1

gcc -o clxd -m64 -L/usr/local/lib64 -L/usr/lib64 -L/usr/lib64/nptl -Wl,-rpath,/home/y/lib64 -ldl -lrt -lpthread -lstdc++ -lgcc -lc -lm -lev -L/home/y/lib64 -Wl,-Bstatic -lboost_program_options -lboost_date_time -lboost_filesystem -lboost_regex -lboost_system -lboost_thread -llua -lcrypto -Wl,-Bdynamic -L/usr/lib

The above command is from a make file while executing make using V=1 (verbose) to understand if I have passed on directories properly or not. And it exits with the following error:

/usr/bin/ld: cannot find -lcrypto collect2: ld returned 1 exit status

My understanding from the gcc command, -Bstatic tries to statically link lib crypto (-lcrypto). When I checked under /usr/lib64, I have the following files:

libcrypto.so -> libcrypto.so.1.0.1e
libcrypto.so.10 -> libcrypto.so.1.0.1e
libcrypto.so.1.0.1e

Does -Bstatic link the shared files statically or not?
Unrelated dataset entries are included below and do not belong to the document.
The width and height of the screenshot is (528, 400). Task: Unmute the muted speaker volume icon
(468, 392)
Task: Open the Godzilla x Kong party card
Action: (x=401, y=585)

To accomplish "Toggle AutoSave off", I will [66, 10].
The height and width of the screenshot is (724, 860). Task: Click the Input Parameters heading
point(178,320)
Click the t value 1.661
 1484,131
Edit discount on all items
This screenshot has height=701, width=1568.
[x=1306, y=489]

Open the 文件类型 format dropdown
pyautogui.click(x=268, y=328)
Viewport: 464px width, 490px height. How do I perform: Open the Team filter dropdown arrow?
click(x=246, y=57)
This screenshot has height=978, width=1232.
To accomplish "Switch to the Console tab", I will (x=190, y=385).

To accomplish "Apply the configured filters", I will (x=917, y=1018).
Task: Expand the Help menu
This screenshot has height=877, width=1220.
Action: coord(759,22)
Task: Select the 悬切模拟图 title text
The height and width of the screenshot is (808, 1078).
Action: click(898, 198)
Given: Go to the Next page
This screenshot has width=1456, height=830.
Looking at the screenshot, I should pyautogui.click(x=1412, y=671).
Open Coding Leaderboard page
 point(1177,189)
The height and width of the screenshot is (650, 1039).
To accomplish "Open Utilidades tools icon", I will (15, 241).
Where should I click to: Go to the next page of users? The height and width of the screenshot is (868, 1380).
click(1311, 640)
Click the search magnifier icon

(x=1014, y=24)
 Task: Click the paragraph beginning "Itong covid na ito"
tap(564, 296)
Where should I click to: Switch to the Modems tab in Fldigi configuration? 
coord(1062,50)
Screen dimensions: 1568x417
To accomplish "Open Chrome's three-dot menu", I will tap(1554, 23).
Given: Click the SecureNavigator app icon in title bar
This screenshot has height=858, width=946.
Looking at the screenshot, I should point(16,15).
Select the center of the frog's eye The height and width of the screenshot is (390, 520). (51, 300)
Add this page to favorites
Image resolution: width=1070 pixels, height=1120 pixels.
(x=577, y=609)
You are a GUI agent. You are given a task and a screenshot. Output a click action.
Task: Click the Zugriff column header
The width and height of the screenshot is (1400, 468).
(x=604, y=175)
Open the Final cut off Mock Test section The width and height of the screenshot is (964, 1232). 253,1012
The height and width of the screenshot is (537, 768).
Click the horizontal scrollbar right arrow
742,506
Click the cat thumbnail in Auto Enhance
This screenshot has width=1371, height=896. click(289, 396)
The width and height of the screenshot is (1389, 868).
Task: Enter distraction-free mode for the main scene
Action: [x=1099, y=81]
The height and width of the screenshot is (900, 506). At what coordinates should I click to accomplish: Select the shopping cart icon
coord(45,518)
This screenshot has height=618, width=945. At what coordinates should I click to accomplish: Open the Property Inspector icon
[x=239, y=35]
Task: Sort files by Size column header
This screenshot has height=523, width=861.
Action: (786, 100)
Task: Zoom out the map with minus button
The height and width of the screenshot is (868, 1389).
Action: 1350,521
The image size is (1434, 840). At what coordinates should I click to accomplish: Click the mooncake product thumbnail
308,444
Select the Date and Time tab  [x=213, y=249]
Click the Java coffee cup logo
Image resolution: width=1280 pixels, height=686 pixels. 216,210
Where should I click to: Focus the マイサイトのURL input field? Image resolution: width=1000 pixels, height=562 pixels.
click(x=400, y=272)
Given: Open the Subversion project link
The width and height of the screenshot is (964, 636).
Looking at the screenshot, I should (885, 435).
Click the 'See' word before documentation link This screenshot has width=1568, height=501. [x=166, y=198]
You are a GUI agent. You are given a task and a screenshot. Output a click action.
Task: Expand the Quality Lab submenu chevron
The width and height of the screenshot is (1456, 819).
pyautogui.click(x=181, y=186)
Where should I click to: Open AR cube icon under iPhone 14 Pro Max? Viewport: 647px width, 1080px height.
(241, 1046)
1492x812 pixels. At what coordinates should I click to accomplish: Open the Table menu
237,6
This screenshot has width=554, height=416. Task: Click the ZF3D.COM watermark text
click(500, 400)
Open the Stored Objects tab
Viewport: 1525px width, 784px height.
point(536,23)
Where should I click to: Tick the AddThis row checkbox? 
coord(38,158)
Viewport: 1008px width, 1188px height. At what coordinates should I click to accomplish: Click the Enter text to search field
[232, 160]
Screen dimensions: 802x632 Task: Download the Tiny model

If not how do I get libcrypto.a?

3
  • Your distribution (or similar) would need to have a package for them if you wanted the static libraries to link against. Commented Apr 24, 2014 at 20:44
  • Will I be able to build it from source? Commented Apr 24, 2014 at 20:48
  • You certainly could build a copy of it from source. Whether you want to is the question. And, if you do, how that interacts with your system copy if you install it (or how you manage it as a general build detail if you don't). Commented Apr 24, 2014 at 20:50

1 Answer 1

6

I solved this on Linux/Macosx by installing libssl-dev.